WRITTEN EXERCISE A:
According to the interview on service design in financial services, what usually sets a company apart from its competitors in highly competitive industries?
WRITTEN EXERCISE B:
Print the part of the service design interview starting with "A: Increasingly, customer" and going on through "mapping and jobs-to-be-done.".
WRITTEN EXERCISE C:
Proceed with the interview on service design in financial services from the point where it stops.

QUOTED TEXT:
◆ ◆ ◆ ◆

Why focusing on customer needs is the key to digital transformation success in the modern financial services landscape

Q: What does service design thinking mean to you?

 

A: As an innovation strategist, I am always looking for new ways to serve a user's needs. In highly competitive industries such as financial services, it’s usually quality of service that differentiates you from a competitor. Service design thinking is a way to map, across multiple layers including colleague experience and the supporting technologies, how you plan to serve your customer.

 

Q: Why do you think it's so front-and-center at the moment in relation to financial services? Why does this type of design meet leaders’ current needs?

 

A: Increasingly, customer experience professionals in financial services are realizing that they're competing with a customer's last best experience–and that's not always a financial services competitor. It could be another app that they've used recently, like Spotify, or Uber, or even the native apps that Apple and Google now provide, like Apple Pay and Google Wallet. Those services are so successful because they've been created on the back of philosophies such as service design mapping and jobs-to-be-done.

◆ ◆ ◆ ◆

PROVIDED DATA:
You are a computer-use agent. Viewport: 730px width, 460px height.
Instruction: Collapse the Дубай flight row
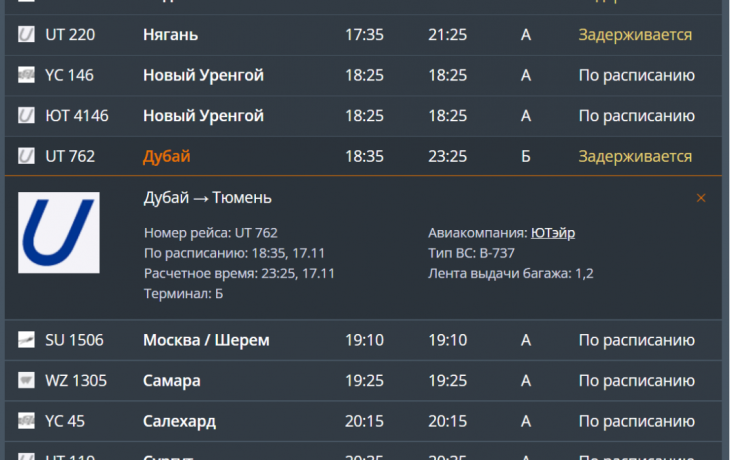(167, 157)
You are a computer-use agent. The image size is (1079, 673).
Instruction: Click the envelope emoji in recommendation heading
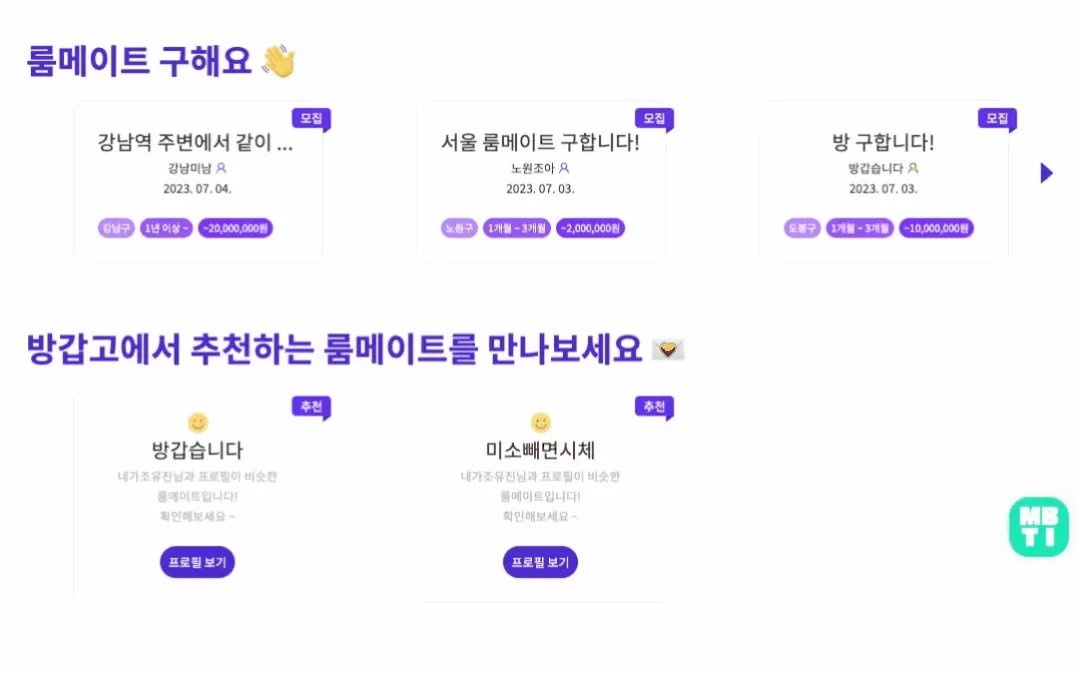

◆ ◆ ◆ ◆

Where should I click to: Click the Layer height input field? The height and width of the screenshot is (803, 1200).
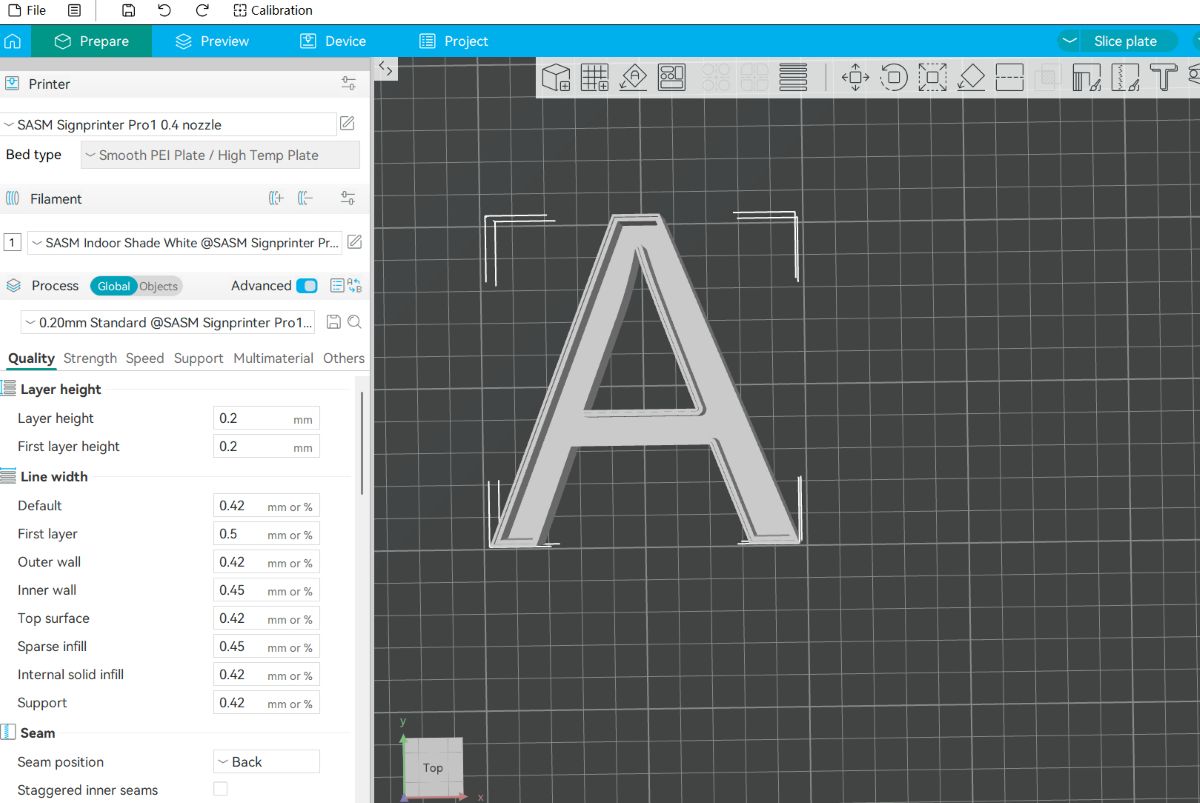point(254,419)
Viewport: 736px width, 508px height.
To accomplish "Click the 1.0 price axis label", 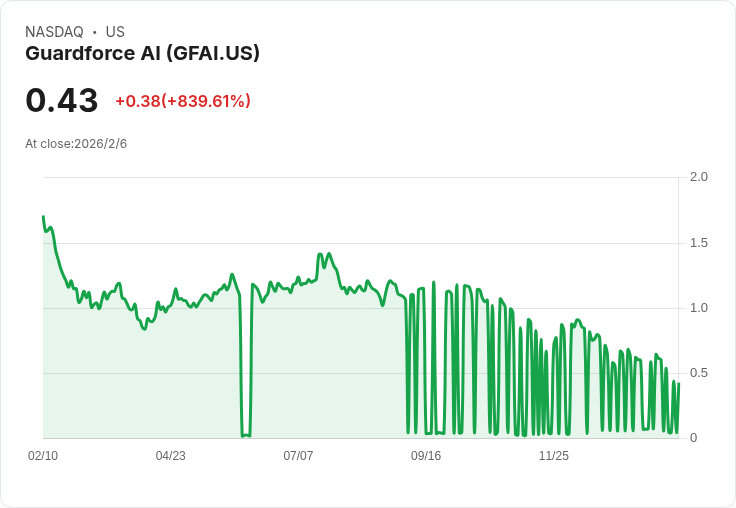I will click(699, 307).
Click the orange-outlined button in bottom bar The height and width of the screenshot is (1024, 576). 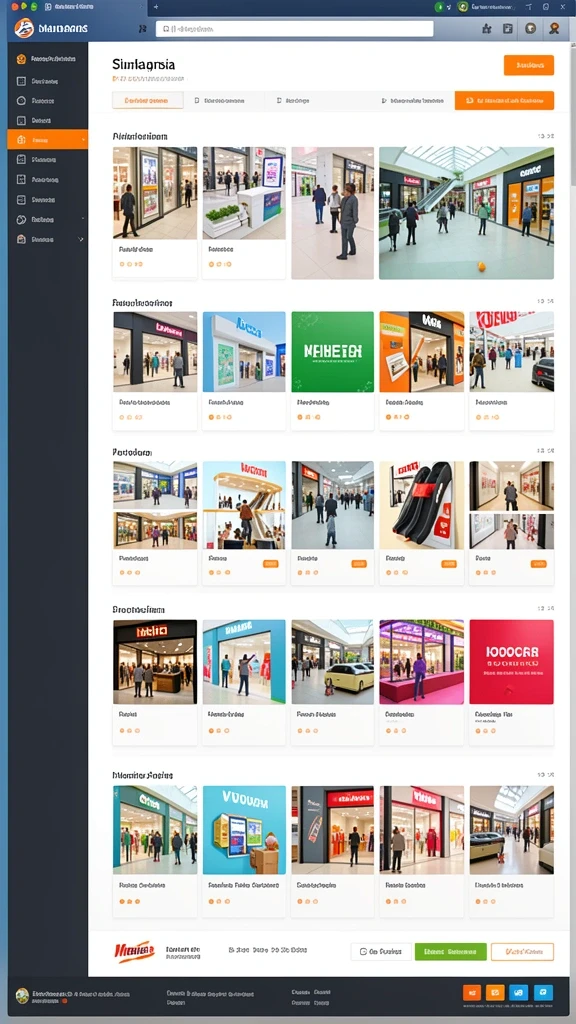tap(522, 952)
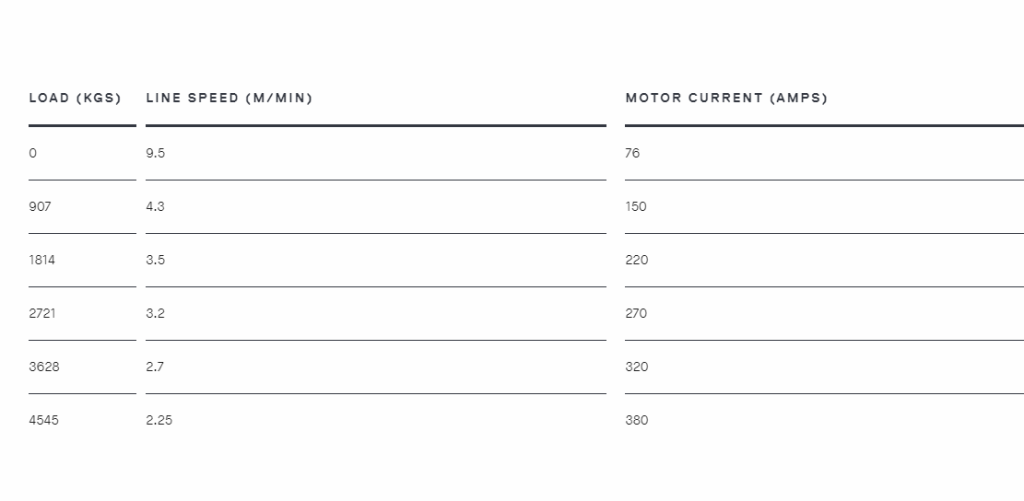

◆ ◆ ◆ ◆

WRITTEN REPLY A:
Quality of service.

WRITTEN REPLY B:
A: Increasingly, customer experience professionals in financial services are realizing that they're competing with a customer's last best experience–and that's not always a financial services competitor. It could be another app that they've used recently, like Spotify, or Uber, or even the native apps that Apple and Google now provide, like Apple Pay and Google Wallet. Those services are so successful because they've been created on the back of philosophies such as service design mapping and jobs-to-be-done.

WRITTEN REPLY C:
Classically, that's not how a financial services journey would be created. You'd traditionally start by defining the specific financial product, and then thinking about how to deliver it to the customer. In that scenario, the priority is less about customer service and more about making sure that the service is financially viable and matches the product provided by a competitor. But now, with the rise of fintech challenges and easier ways to open a bank account, leaders are realizing the way to compete with their competitors is in customer experience. Customers are going through financial journeys in more places than ever, and if you want to keep them within your ecosystem, you're going to have to compete with their last best digital experiences.

 

Q: You use the term “jobs-to-be-done” - can you explain how that type of thinking is driving transformation or development?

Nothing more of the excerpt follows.